The pristine and the irradiated anatase and rutile pellets were studied by XRD, Micro-Raman and UV-Visible spectroscopy. XRD measurements were done using Bruker D8 advanced diffractometer with Cu-kαradiation. Raman spectra were taken using Enwave Optronics Raman spectrometer (EZRAMAN-M) under the excitation by 785 nm laser. UV-visible diffuse reflectance spectra of the samples were recorded in the range 200–900 nm wavelength using Shimadzu UV–Visible double beam spectrophotometer (UV-2450) using BasiO4 as a standard. This equipment is equipped with integrating sphere arrangement. The diffuse reflectance spectra were converted to absorbance spectra by the Kubelka-Munk method.

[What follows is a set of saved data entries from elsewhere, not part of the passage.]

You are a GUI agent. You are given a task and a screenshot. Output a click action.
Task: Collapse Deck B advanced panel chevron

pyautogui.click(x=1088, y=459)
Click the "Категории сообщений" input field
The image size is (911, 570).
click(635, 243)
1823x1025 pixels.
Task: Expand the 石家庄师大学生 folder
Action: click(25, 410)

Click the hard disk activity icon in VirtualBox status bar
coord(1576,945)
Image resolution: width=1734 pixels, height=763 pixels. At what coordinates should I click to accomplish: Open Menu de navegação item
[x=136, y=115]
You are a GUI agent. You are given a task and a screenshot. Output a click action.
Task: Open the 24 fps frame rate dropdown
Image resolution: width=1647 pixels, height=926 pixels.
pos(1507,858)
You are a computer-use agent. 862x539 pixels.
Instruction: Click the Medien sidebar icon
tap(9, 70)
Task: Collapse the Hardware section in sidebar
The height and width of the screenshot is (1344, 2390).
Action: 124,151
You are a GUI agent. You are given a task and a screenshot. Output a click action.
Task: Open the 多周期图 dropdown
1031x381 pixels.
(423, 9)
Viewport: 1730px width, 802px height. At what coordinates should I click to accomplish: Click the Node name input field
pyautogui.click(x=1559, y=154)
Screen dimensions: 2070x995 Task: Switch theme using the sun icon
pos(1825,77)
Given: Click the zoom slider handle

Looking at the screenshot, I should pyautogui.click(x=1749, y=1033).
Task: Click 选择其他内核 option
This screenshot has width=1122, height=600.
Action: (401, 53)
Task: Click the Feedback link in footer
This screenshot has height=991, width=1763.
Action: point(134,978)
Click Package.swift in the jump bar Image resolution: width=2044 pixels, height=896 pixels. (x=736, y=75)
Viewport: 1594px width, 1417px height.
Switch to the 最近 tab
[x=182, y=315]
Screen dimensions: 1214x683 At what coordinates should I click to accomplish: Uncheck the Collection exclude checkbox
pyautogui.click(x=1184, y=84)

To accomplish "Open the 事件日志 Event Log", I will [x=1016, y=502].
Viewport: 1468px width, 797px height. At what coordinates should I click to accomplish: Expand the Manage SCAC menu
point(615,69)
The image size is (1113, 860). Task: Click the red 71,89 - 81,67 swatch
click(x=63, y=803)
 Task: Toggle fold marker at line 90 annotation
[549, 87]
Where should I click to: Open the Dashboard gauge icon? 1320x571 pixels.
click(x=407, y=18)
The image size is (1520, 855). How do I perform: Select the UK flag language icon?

XRD patterns were recorded over the range of 2θ = 20 to 80 degree in steps of 0.01 degree at scan speed of 1 degree per minute. The X- rays were incident at an angle ϕ(=15°) relative to the surface of the pellets to probe a layer of thickness d. After traveling through this layer, the incident X-ray intensity, I0 is reduced to \({{\rm{I}}}_{{\rm{d}}}={{\rm{I}}}_{0}{{\rm{e}}}^{-{\rm{\kappa }}{\rm{d}}(\frac{1}{\sin ({\rm{\varphi }})})}\) following the Beer–Lambert law45. Here κ is the linear attenuation coefficient of the X-rays through the material. The diffracted X-rays corresponding to a selected 2θhkl Bragg reflection, after traveling through this layer on its exit, is also reduced by \({{\rm{e}}}^{-{\rm{\kappa }}{\rm{d}}(\frac{1}{\sin (2{{\rm{\theta }}}_{{\rm{hkl}}}-{\rm{\varphi }})})}\). As a result, the total attenuation for X-ray diffracting from depth d is \({{\rm{e}}}^{-{\rm{\kappa }}{\rm{d}}(\frac{1}{\sin ({\rm{\varphi }})}+\frac{1}{\sin (2{{\rm{\theta }}}_{{\rm{hkl}}}-{\rm{\varphi }})})}\). Therefore, with the attenuation of the X-ray limited to e−1, the probed depth is \({\rm{d}}=\frac{1}{{\rm{\kappa }}(\frac{1}{\sin ({\rm{\varphi }})}+\frac{1}{\sin (2{{\rm{\theta }}}_{{\rm{hkl}}}-{\rm{\varphi }})})}\). With 2θhkl value corresponding to the most intense XRD peak, ϕ(=15°) and the value of κ for anatase and rutile (Table 2), the depth probed by the XRD is 2.10 ± 0.04 μm and 2.14 ± 0.04 μm respectively for these phases. These values are well within the range of the ions in the pellets (Fig. 1) and hence X-rays probe only the region modified by SHI irradiation.

Data availability

All data generated or analysed during this study are included in this article.